**Exercise directions:** Write out all of the following records word for word, with no changes.

___ Material ___

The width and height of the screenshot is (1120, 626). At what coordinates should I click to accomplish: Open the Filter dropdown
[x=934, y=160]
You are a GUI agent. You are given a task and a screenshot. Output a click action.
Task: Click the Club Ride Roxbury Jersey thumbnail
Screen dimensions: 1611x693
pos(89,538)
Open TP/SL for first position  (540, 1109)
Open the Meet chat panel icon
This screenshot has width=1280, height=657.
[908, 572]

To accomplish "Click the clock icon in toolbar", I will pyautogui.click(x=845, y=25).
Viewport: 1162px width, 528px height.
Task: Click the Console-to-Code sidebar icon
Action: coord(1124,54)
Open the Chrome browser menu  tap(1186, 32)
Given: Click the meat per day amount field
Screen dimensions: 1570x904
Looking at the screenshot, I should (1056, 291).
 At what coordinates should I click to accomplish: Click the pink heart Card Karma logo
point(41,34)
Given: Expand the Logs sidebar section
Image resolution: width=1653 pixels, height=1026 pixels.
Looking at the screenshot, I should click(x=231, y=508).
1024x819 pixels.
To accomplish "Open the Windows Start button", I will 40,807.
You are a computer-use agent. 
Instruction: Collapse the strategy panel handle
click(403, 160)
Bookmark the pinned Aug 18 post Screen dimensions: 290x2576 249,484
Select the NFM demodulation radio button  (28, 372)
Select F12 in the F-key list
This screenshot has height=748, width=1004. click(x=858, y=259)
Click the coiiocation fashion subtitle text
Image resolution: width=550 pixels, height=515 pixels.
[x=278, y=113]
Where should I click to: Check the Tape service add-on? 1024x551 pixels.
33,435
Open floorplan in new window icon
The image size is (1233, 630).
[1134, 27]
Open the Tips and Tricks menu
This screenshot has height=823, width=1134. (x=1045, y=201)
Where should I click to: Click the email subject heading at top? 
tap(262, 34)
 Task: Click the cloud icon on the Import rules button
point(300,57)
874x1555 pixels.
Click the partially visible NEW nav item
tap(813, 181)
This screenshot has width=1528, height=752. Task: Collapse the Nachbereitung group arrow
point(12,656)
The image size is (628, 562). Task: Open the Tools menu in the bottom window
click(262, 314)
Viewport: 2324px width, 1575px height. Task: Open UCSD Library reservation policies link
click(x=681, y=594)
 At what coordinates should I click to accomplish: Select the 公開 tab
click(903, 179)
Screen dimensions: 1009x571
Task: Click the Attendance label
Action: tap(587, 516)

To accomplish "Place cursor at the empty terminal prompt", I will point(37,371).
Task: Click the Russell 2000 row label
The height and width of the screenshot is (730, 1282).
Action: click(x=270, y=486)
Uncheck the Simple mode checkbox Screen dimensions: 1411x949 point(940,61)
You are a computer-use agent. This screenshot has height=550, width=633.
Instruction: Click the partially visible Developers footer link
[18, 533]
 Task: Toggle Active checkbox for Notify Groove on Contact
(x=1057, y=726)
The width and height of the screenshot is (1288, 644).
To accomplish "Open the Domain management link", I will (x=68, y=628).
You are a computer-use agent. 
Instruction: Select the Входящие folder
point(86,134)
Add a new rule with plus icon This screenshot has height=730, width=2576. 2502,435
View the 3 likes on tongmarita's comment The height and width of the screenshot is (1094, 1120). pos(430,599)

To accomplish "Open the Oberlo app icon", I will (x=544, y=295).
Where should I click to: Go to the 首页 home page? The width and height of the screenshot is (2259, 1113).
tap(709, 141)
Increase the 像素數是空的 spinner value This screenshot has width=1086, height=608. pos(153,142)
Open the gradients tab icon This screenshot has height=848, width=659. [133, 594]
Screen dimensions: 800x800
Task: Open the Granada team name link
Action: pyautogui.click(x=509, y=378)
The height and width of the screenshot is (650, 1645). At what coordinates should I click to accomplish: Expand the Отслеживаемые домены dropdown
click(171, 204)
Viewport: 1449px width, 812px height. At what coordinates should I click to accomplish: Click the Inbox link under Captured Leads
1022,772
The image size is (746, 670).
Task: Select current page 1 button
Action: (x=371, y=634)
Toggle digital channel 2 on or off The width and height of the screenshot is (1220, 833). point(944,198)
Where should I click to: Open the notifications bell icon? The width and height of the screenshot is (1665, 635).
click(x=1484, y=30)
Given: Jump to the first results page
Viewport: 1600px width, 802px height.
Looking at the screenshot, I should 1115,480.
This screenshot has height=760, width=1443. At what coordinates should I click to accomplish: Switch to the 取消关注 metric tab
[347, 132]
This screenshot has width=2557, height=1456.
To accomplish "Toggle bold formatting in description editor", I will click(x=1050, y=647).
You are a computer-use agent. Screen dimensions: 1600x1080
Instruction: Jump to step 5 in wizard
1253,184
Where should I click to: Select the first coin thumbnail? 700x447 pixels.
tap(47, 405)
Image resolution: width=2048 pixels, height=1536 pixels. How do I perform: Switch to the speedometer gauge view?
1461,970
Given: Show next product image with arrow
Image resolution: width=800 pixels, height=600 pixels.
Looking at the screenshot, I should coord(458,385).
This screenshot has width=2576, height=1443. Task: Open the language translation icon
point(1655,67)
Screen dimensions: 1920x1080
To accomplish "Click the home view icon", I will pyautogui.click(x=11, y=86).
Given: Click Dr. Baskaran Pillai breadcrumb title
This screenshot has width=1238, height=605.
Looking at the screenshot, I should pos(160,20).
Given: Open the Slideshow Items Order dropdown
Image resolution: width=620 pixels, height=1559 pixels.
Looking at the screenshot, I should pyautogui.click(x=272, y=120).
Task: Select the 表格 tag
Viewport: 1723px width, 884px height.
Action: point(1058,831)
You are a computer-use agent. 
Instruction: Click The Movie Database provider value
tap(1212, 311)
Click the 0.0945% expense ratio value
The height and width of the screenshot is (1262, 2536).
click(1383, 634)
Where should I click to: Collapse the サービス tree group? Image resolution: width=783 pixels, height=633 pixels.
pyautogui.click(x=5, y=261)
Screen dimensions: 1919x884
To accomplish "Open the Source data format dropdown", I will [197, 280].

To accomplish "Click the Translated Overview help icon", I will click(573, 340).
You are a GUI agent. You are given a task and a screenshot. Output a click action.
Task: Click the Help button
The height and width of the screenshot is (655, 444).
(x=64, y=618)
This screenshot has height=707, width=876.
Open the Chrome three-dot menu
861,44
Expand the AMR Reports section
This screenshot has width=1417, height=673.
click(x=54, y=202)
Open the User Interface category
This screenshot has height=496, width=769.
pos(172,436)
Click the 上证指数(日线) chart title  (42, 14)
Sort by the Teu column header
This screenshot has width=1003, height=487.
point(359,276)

___

**Response to the exercise:**
The width and height of the screenshot is (1120, 626). At what coordinates should I click to accomplish: Open the Filter dropdown
[x=934, y=160]
You are a GUI agent. You are given a task and a screenshot. Output a click action.
Task: Click the Club Ride Roxbury Jersey thumbnail
Screen dimensions: 1611x693
pos(89,538)
Open TP/SL for first position  (540, 1109)
Open the Meet chat panel icon
This screenshot has width=1280, height=657.
[908, 572]

To accomplish "Click the clock icon in toolbar", I will pyautogui.click(x=845, y=25).
Viewport: 1162px width, 528px height.
Task: Click the Console-to-Code sidebar icon
Action: coord(1124,54)
Open the Chrome browser menu  tap(1186, 32)
Given: Click the meat per day amount field
Screen dimensions: 1570x904
Looking at the screenshot, I should (1056, 291).
 At what coordinates should I click to accomplish: Click the pink heart Card Karma logo
point(41,34)
Given: Expand the Logs sidebar section
Image resolution: width=1653 pixels, height=1026 pixels.
Looking at the screenshot, I should click(x=231, y=508).
1024x819 pixels.
To accomplish "Open the Windows Start button", I will 40,807.
You are a computer-use agent. 
Instruction: Collapse the strategy panel handle
click(403, 160)
Bookmark the pinned Aug 18 post Screen dimensions: 290x2576 249,484
Select the NFM demodulation radio button  (28, 372)
Select F12 in the F-key list
This screenshot has height=748, width=1004. click(x=858, y=259)
Click the coiiocation fashion subtitle text
Image resolution: width=550 pixels, height=515 pixels.
[x=278, y=113]
Where should I click to: Check the Tape service add-on? 1024x551 pixels.
33,435
Open floorplan in new window icon
The image size is (1233, 630).
[1134, 27]
Open the Tips and Tricks menu
This screenshot has height=823, width=1134. (x=1045, y=201)
Where should I click to: Click the email subject heading at top? 
tap(262, 34)
 Task: Click the cloud icon on the Import rules button
point(300,57)
874x1555 pixels.
Click the partially visible NEW nav item
tap(813, 181)
This screenshot has width=1528, height=752. Task: Collapse the Nachbereitung group arrow
point(12,656)
The image size is (628, 562). Task: Open the Tools menu in the bottom window
click(262, 314)
Viewport: 2324px width, 1575px height. Task: Open UCSD Library reservation policies link
click(x=681, y=594)
 At what coordinates should I click to accomplish: Select the 公開 tab
click(903, 179)
Screen dimensions: 1009x571
Task: Click the Attendance label
Action: tap(587, 516)

To accomplish "Place cursor at the empty terminal prompt", I will point(37,371).
Task: Click the Russell 2000 row label
The height and width of the screenshot is (730, 1282).
Action: click(x=270, y=486)
Uncheck the Simple mode checkbox Screen dimensions: 1411x949 point(940,61)
You are a computer-use agent. This screenshot has height=550, width=633.
Instruction: Click the partially visible Developers footer link
[18, 533]
 Task: Toggle Active checkbox for Notify Groove on Contact
(x=1057, y=726)
The width and height of the screenshot is (1288, 644).
To accomplish "Open the Domain management link", I will (x=68, y=628).
You are a computer-use agent. 
Instruction: Select the Входящие folder
point(86,134)
Add a new rule with plus icon This screenshot has height=730, width=2576. 2502,435
View the 3 likes on tongmarita's comment The height and width of the screenshot is (1094, 1120). pos(430,599)

To accomplish "Open the Oberlo app icon", I will (x=544, y=295).
Where should I click to: Go to the 首页 home page? The width and height of the screenshot is (2259, 1113).
tap(709, 141)
Increase the 像素數是空的 spinner value This screenshot has width=1086, height=608. pos(153,142)
Open the gradients tab icon This screenshot has height=848, width=659. [133, 594]
Screen dimensions: 800x800
Task: Open the Granada team name link
Action: pyautogui.click(x=509, y=378)
The height and width of the screenshot is (650, 1645). At what coordinates should I click to accomplish: Expand the Отслеживаемые домены dropdown
click(171, 204)
Viewport: 1449px width, 812px height. At what coordinates should I click to accomplish: Click the Inbox link under Captured Leads
1022,772
The image size is (746, 670).
Task: Select current page 1 button
Action: (x=371, y=634)
Toggle digital channel 2 on or off The width and height of the screenshot is (1220, 833). point(944,198)
Where should I click to: Open the notifications bell icon? The width and height of the screenshot is (1665, 635).
click(x=1484, y=30)
Given: Jump to the first results page
Viewport: 1600px width, 802px height.
Looking at the screenshot, I should 1115,480.
This screenshot has height=760, width=1443. At what coordinates should I click to accomplish: Switch to the 取消关注 metric tab
[347, 132]
This screenshot has width=2557, height=1456.
To accomplish "Toggle bold formatting in description editor", I will click(x=1050, y=647).
You are a computer-use agent. Screen dimensions: 1600x1080
Instruction: Jump to step 5 in wizard
1253,184
Where should I click to: Select the first coin thumbnail? 700x447 pixels.
tap(47, 405)
Image resolution: width=2048 pixels, height=1536 pixels. How do I perform: Switch to the speedometer gauge view?
1461,970
Given: Show next product image with arrow
Image resolution: width=800 pixels, height=600 pixels.
Looking at the screenshot, I should coord(458,385).
This screenshot has width=2576, height=1443. Task: Open the language translation icon
point(1655,67)
Screen dimensions: 1920x1080
To accomplish "Click the home view icon", I will pyautogui.click(x=11, y=86).
Given: Click Dr. Baskaran Pillai breadcrumb title
This screenshot has width=1238, height=605.
Looking at the screenshot, I should pos(160,20).
Given: Open the Slideshow Items Order dropdown
Image resolution: width=620 pixels, height=1559 pixels.
Looking at the screenshot, I should pyautogui.click(x=272, y=120).
Task: Select the 表格 tag
Viewport: 1723px width, 884px height.
Action: point(1058,831)
You are a computer-use agent. 
Instruction: Click The Movie Database provider value
tap(1212, 311)
Click the 0.0945% expense ratio value
The height and width of the screenshot is (1262, 2536).
click(1383, 634)
Where should I click to: Collapse the サービス tree group? Image resolution: width=783 pixels, height=633 pixels.
pyautogui.click(x=5, y=261)
Screen dimensions: 1919x884
To accomplish "Open the Source data format dropdown", I will [197, 280].

To accomplish "Click the Translated Overview help icon", I will click(573, 340).
You are a GUI agent. You are given a task and a screenshot. Output a click action.
Task: Click the Help button
The height and width of the screenshot is (655, 444).
(x=64, y=618)
This screenshot has height=707, width=876.
Open the Chrome three-dot menu
861,44
Expand the AMR Reports section
This screenshot has width=1417, height=673.
click(x=54, y=202)
Open the User Interface category
This screenshot has height=496, width=769.
pos(172,436)
Click the 上证指数(日线) chart title  (42, 14)
Sort by the Teu column header
This screenshot has width=1003, height=487.
point(359,276)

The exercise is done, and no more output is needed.